If the Court rules against the Wisconsin system, there may well be nationwide chaos as every state’s districting plan suddenly starts coming under the scrutiny of the federal courts, because you can be sure that all manner of fine points will start getting argued in future districting cases.  But if the Court allows the Wisconsin system to stand, you can be equally sure that, after the 2020 census, precisely that system will become standard operating procedure by both parties, making it much harder for the pendulum to swing back and forth for the two parties coming in and out of power.  And if the pendulum gets stuck on one side, as things stand now, that side will be the Republicans.

Full text of the decision by the Federal District Court in Wisconsin that ruled against Wisconsin’s gerrymandering plan (issued November 2016)

NPR report by Nina Totenberg explaining the issue (text, not audio) October 3, 2017

NPR report by Nina Totenberg after the Court heard arguments (text and audio), October 3, 2017

More recently, Pennsylvania’s State Supreme Court, in a ruling that will affect only Pennsylvania, ruled that the gerrymandering of that state’s Congressional districts is unconstitutional as a violation of the state constitution’s guarantee of equal protection (NPR report, January 22, 2018).  The U.S. Supreme Court refused to interfere with the ruling (NPR report, February 5, 2018).

Like another current case that we’re following, the one involving the wedding cake baker in Colorado, the Wisconsin case before the Supreme Court may not be decided until after we’ve all wished each other a good summer and parted ways, but you should in any event be paying close attention and watching for it.

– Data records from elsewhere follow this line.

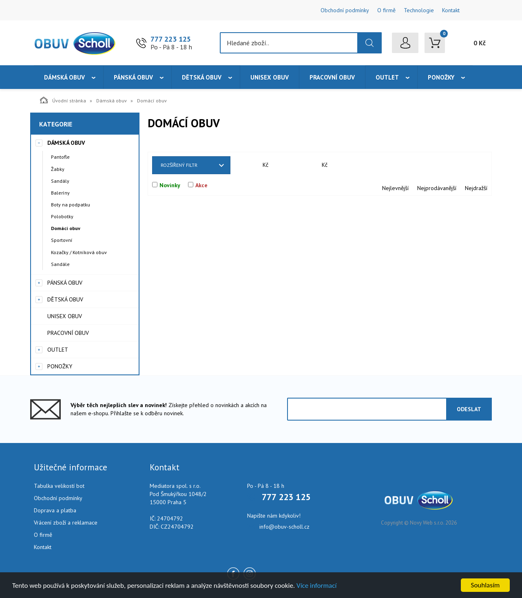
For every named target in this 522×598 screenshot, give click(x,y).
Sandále (60, 264)
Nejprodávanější (436, 188)
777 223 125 (170, 39)
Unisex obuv (269, 77)
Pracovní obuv (332, 77)
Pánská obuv (133, 77)
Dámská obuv (64, 77)
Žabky (57, 169)
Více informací (316, 585)
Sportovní (62, 240)
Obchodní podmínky (345, 10)
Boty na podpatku (70, 205)
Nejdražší (476, 188)
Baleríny (60, 193)
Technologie (419, 10)
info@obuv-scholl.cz (284, 526)
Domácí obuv (65, 228)
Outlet (387, 77)
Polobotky (62, 216)
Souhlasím (485, 585)
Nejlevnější (395, 188)
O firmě (386, 10)
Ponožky (441, 77)
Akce (201, 185)
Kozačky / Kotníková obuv (79, 252)
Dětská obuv (201, 77)
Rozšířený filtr (179, 165)
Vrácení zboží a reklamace (65, 522)
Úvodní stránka (63, 100)
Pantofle (60, 157)
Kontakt (451, 10)
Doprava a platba (55, 510)
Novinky (169, 185)
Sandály (60, 181)
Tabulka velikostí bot (59, 485)
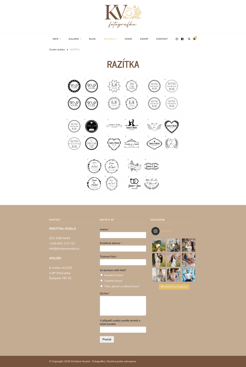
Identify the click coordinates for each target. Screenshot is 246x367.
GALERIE (74, 39)
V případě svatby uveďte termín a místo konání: (120, 322)
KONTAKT (162, 39)
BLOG (92, 39)
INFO (55, 39)
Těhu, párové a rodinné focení (121, 286)
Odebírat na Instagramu (174, 286)
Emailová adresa (111, 243)
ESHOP (144, 39)
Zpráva (105, 293)
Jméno (104, 229)
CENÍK (128, 39)
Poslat (106, 339)
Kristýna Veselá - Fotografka (88, 361)
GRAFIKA (109, 39)
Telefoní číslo (109, 256)
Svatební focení (113, 281)
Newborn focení (113, 275)
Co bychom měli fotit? (113, 270)
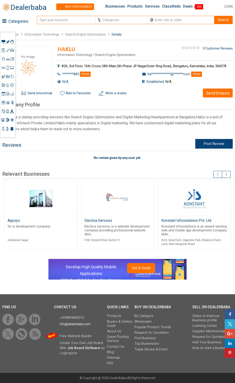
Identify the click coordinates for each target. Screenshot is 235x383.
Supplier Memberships (209, 331)
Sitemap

A Vacancy on an Appeals Court

It needs to be remembered that not only with the Supreme Court, but also with the federal district courts (of which each state has at least one) and the circuit courts of appeals, the Republicans and the Democrats are battling for the soul of the American judiciary.  To put that into the most explicit terms, at the Supreme Court level, if Ruth Bader Ginsburg, a strong liberal justice appointed by Bill Clinton when the Democrats had a majority in the Senate, were to die right now, she would be replaced by a strong conservative appointed by Trump and confirmed by the Republican-majority Senate.  The Supreme Court would now be rock-solid conservative, because now there would only be a liberal ruling when two Republican appointees voted with the liberals, which very very  very rarely happens.

As it happens, it’s not on the Supreme Court, but on the Ninth Circuit Court of Appeals, that an 80-something justice, Stephen Reinhardt has just died.  A friend of his tried to persuade him to retire at age 83 while Obama was still president and the Democrats still had the majority in the Senate, but he stayed on.  Now, at age 87, he’s just gone to that big courtroom in the sky, and Trump and the Senate Republicans are about to replace him.